A recent Fast Company article gave a great example of how a carefully curated brand can provide a better framework for messaging. The article quoted Simon Endres, CEO of Red Antler, the agency that branded Casper mattresses, who said, “With Casper, we worked to say they’re a sleep company, not a mattress company, which gives them flexibility to build content. They can do anything with sleep, or waking life, because the [idea] was that better sleep leads to a better waking life.” The lesson for colleges: You can actually open up possibilities by honing in on an authentic high-level theme and then showing how different aspects of the campus experience support and extend it. Bonus: It’s easier for prospects to remember a singular theme—and make it their own—than to try to memorize a million different facts about your school.
Transcend the transactional. An article last year in Harvard Business Review explored the differences between purchase brands and usage brands. Purchase brands, it says, emphasize promotion, think about what they say to customers, and try to shape what people think about the brand. Usage brands emphasize advocacy, worry about what customers say to each other, and try to influence how people experience the brand—that is, they “think of customers less as one-time buyers and more as … members with an ongoing relationship.”
Colleges and universities often act as purchase brands, and that mindset can be hard to shake. But small moves can set change in motion. Engaging in social listening can open your eyes to associations both surprising and helpful, as well as identify powerful influencers to leverage. Regular market research is a must; we have some clients that make it a priority to conduct replication studies every two years and closely track the results to gauge brand equity and determine where they need to focus resources. And as my colleague Matt McFadden noted in his November blog post, institutions should think about opportunities where they can shift some traditional marketing activities toward more experiential approaches—programs, events, interactive sites, and other offerings that focus on community-building, customer service, and personalization that positions your brand as a lifestyle choice rather than a negotiable commodity.
Operationalize it. On college campuses, the word “branding” is almost always still paired with “marketing.” The common perception is that branding is the sole purview of the marcomm office. But a handful of colleges and universities are starting to understand the essential role of branding in the institution’s long-term growth. More and more we are seeing brand strategy informing strategic planning, rather than being one of the action items arising from the plan. In terms of best practices, neither is the chicken nor the egg—rather, each is constantly reinforcing and informing the other.

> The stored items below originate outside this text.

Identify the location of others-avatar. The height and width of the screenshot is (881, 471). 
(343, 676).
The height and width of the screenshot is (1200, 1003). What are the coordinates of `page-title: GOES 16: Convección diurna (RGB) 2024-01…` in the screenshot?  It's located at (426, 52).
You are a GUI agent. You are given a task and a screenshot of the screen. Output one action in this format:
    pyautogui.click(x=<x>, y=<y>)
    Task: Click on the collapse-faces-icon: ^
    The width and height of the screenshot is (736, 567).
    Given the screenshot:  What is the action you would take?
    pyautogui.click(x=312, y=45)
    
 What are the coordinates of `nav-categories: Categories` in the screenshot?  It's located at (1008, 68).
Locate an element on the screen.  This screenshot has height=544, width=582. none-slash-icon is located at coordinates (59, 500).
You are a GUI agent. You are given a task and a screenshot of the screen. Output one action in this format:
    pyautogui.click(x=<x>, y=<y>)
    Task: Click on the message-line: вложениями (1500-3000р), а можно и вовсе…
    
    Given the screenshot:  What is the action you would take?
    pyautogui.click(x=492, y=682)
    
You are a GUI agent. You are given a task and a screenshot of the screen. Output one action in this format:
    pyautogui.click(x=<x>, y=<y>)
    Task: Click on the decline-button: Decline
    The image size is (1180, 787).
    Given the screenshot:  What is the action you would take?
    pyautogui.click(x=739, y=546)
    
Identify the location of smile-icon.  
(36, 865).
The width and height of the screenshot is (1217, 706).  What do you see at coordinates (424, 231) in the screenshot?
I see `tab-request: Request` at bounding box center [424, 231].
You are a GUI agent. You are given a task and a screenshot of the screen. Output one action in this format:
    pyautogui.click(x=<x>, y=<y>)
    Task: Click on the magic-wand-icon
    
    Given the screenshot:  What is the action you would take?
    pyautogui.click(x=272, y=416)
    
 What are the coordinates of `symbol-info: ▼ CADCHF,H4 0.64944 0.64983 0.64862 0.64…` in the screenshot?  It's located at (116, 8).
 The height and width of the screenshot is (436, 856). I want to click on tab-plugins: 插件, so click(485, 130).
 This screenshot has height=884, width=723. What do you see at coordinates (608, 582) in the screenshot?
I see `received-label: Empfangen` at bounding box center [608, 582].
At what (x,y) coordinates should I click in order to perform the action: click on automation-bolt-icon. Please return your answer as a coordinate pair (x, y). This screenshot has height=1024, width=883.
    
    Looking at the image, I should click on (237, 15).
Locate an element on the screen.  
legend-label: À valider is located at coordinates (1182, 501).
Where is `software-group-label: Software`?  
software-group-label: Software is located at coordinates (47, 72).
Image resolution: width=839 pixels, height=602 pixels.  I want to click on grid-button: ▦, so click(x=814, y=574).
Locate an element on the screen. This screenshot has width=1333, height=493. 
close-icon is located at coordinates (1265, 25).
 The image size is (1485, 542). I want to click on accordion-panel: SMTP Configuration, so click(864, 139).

Your brand is not a tagline, logo, and color palette. It is a mission-based expression of your institution’s distinguishing ethos, and its power cannot be taken for granted. The brand promise and values must be taught and consistently nurtured, as noted in a recent Branding Strategy Insider article, which said: “Brands have so much potential to restore credibility to communications in ways that build the business. … Actions must align to the values of the brand, and customers need to see those values being lived by every worker and in every transaction, internal or external.” NYU is a good example of a higher ed institution working to operationalize its brand: the university is creating a faculty and staff onboarding center that will provide a one-stop shop for not only handling the logistical components of setting up a new employee—ID badge, health-insurance enrollment, etc.—but also offering training on the institution’s core brand values. From the very start, those who are on the front lines of providing the university experience will understand their role in living and propagating the NYU brand, whether in the classroom or in the dining hall.